__EXERCISE DETAILS__: Please repeat the records exactly from their first line, finishing at the line containing "Tune to CCTV-3 综艺" and including it.

Stored items:
# # # # #

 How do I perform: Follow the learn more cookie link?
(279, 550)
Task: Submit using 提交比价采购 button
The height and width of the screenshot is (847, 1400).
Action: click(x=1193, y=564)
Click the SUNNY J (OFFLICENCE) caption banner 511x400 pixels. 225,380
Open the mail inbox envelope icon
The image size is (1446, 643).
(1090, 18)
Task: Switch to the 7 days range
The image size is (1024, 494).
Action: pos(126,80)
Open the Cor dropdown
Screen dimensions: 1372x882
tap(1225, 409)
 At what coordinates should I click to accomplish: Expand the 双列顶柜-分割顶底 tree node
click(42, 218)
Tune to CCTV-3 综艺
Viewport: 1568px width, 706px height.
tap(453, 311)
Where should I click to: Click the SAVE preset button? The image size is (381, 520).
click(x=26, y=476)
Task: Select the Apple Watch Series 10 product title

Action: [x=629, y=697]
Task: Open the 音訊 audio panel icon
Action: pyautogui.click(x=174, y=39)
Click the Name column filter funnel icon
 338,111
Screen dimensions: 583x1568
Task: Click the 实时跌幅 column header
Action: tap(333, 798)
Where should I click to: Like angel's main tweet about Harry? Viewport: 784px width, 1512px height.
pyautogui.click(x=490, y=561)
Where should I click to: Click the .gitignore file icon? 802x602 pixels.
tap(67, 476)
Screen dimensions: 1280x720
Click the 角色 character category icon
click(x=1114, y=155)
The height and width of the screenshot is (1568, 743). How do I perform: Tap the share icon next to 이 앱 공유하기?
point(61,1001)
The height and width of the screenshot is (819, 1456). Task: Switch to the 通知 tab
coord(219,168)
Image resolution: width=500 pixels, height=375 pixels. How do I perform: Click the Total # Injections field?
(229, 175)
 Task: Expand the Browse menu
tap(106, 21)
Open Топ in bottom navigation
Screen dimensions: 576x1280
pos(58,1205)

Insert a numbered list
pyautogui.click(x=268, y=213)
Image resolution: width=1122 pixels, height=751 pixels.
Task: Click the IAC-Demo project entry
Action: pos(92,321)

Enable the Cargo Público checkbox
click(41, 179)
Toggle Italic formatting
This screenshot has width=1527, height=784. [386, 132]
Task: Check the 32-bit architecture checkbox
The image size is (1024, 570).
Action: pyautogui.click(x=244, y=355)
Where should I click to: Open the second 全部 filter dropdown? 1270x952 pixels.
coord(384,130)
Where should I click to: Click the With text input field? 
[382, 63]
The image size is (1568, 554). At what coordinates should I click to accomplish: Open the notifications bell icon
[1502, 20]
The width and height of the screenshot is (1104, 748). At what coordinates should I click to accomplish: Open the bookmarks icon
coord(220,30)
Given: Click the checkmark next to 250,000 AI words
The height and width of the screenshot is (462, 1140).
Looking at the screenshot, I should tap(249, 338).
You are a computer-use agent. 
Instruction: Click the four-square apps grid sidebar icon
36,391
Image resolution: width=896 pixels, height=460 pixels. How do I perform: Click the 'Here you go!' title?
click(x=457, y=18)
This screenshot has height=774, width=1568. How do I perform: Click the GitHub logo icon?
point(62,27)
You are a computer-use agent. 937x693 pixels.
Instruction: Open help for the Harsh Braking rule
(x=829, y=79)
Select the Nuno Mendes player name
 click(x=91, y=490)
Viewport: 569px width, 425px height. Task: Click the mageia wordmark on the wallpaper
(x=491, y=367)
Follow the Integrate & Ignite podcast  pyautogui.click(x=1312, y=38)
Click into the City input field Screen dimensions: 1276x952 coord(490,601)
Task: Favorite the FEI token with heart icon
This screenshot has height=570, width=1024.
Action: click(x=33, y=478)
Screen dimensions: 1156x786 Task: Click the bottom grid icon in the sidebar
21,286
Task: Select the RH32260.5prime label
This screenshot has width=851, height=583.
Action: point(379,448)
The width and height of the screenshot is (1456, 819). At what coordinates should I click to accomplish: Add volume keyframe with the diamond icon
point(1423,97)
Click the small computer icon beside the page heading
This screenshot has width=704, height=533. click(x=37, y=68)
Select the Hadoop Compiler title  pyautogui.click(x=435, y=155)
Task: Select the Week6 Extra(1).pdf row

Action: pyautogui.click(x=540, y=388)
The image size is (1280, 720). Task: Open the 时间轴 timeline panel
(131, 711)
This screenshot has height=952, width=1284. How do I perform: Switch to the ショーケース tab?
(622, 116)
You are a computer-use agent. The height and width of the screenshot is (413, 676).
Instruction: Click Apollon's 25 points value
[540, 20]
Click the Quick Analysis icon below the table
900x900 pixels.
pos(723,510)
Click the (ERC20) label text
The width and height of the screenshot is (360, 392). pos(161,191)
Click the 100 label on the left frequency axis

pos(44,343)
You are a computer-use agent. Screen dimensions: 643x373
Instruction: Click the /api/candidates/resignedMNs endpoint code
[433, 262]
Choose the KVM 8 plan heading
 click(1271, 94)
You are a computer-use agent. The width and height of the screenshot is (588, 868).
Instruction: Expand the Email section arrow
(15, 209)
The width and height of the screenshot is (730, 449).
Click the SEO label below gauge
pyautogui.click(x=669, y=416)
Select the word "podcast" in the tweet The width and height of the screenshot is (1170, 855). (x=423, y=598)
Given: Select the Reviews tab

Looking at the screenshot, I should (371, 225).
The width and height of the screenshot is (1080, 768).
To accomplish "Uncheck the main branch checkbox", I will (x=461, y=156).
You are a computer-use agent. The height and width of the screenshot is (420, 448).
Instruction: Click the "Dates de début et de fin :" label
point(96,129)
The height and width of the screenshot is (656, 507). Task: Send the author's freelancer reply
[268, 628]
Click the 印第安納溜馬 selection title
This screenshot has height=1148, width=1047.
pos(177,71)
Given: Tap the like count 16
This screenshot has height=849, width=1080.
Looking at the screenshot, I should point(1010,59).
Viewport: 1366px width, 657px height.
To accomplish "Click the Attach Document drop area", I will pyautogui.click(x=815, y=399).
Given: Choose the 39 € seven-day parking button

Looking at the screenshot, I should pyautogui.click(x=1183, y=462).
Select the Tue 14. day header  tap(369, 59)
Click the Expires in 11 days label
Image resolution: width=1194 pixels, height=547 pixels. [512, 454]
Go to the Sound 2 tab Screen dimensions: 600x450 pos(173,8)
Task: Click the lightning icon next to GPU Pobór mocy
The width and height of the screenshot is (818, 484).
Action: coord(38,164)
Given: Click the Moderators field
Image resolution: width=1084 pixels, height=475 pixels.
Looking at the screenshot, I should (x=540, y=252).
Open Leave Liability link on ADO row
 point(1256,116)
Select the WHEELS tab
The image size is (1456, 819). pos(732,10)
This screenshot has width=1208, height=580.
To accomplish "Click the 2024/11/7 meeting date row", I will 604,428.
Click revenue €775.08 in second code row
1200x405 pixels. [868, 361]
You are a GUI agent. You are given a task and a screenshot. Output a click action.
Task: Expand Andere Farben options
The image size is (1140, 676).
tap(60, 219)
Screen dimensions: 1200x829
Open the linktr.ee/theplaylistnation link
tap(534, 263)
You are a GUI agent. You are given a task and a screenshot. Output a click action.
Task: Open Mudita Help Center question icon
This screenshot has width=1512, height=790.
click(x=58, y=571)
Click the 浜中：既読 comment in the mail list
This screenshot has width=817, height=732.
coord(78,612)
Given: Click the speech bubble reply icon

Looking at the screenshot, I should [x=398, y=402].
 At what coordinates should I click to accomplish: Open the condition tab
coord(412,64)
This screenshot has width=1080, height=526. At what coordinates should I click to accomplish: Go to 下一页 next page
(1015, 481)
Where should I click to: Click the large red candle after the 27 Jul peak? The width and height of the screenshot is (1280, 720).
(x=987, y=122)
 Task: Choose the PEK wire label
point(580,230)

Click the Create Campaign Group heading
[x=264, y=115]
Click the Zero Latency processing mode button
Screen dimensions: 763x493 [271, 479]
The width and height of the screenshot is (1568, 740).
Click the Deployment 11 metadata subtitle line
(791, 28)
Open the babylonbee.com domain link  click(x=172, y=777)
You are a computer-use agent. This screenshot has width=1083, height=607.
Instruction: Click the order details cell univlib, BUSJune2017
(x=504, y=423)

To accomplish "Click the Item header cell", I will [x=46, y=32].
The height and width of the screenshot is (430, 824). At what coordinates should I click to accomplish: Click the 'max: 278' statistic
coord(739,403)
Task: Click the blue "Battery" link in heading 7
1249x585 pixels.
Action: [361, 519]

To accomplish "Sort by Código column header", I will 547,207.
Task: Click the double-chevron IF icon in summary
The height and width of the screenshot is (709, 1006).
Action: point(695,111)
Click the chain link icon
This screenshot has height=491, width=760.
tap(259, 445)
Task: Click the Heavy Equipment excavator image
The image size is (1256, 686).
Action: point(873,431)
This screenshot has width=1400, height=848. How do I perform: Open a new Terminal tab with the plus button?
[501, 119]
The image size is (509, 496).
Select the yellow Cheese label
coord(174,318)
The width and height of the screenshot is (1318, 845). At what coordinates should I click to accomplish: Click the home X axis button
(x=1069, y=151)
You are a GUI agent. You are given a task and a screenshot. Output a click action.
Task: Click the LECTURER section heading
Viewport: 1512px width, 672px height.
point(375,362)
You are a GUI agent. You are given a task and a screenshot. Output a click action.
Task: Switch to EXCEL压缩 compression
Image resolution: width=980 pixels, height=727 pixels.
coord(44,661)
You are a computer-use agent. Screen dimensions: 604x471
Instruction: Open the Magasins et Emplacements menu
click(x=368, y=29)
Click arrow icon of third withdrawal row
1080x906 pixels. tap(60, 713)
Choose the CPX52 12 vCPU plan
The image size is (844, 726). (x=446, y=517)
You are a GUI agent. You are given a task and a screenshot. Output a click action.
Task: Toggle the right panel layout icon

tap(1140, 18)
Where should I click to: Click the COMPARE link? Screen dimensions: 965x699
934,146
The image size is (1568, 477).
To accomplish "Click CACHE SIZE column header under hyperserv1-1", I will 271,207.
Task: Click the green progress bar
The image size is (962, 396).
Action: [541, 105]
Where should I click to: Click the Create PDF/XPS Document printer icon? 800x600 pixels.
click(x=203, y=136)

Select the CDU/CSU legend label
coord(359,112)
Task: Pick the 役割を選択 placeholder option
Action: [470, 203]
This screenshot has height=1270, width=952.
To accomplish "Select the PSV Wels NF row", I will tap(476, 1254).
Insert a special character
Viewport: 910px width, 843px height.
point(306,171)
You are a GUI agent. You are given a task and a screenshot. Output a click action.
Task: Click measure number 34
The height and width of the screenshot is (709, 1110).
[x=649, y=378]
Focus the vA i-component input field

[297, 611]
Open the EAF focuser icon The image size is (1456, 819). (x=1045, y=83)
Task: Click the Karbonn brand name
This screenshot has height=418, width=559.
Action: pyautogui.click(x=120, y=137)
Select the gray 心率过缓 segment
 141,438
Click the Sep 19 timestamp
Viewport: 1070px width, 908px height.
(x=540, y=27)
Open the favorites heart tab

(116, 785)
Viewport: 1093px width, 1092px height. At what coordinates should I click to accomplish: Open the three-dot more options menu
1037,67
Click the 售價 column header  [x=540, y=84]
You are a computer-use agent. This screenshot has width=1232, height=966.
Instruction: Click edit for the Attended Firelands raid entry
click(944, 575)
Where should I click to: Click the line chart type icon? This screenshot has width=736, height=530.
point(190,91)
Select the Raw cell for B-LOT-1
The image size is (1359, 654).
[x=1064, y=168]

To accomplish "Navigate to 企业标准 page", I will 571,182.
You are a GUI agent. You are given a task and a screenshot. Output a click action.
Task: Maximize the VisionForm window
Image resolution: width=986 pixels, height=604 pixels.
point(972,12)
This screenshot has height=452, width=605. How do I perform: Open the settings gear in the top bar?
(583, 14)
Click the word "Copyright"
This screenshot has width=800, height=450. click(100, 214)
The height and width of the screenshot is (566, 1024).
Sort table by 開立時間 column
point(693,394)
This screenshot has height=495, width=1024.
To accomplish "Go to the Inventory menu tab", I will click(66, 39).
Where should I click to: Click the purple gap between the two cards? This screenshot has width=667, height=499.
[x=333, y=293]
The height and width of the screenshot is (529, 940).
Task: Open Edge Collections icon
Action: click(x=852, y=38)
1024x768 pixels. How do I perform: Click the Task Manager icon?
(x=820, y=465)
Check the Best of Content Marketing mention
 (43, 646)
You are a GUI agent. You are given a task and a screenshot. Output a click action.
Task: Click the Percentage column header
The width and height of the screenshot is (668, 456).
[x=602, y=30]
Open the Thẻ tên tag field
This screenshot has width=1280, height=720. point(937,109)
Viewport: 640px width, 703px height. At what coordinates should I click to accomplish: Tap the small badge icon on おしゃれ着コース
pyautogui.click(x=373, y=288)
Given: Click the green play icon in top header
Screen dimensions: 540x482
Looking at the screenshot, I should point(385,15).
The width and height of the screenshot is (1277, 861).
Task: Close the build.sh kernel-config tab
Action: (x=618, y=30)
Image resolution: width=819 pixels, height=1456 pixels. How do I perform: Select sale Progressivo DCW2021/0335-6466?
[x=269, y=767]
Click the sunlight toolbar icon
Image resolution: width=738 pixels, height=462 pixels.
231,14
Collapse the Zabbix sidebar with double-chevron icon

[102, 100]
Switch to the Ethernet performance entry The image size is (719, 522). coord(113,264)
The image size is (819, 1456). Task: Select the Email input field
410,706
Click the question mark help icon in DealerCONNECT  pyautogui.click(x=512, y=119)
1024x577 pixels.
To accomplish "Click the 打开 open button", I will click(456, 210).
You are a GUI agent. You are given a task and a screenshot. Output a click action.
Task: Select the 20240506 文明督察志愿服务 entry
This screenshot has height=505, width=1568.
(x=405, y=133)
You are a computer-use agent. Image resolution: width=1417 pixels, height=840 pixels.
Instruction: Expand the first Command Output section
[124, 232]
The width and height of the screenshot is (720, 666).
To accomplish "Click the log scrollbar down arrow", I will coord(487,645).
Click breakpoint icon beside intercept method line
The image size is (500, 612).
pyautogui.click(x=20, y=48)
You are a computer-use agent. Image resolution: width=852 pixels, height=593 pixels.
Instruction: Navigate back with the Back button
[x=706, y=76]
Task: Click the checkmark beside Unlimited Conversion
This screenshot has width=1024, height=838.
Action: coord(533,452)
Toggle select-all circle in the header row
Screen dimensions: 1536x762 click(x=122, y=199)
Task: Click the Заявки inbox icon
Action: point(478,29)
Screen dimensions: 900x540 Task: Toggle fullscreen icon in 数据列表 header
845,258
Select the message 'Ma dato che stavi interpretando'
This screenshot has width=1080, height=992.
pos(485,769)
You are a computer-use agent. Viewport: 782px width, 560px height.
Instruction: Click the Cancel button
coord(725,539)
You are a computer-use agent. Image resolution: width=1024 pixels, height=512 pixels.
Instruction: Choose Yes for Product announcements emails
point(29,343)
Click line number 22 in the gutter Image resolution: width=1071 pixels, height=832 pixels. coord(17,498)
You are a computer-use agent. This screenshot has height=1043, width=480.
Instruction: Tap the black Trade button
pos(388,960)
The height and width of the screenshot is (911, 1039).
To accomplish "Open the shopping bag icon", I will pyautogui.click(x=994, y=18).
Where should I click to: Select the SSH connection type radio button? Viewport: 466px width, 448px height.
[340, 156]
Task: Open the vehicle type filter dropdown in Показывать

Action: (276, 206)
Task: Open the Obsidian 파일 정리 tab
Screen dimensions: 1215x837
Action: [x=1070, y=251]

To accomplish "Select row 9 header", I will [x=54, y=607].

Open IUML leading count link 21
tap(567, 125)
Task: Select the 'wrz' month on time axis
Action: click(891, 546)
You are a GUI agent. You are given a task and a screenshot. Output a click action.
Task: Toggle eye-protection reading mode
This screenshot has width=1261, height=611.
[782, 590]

# # # # #

__TASK RESPONSE__:
 How do I perform: Follow the learn more cookie link?
(279, 550)
Task: Submit using 提交比价采购 button
The height and width of the screenshot is (847, 1400).
Action: click(x=1193, y=564)
Click the SUNNY J (OFFLICENCE) caption banner 511x400 pixels. 225,380
Open the mail inbox envelope icon
The image size is (1446, 643).
(1090, 18)
Task: Switch to the 7 days range
The image size is (1024, 494).
Action: pos(126,80)
Open the Cor dropdown
Screen dimensions: 1372x882
tap(1225, 409)
 At what coordinates should I click to accomplish: Expand the 双列顶柜-分割顶底 tree node
click(42, 218)
Tune to CCTV-3 综艺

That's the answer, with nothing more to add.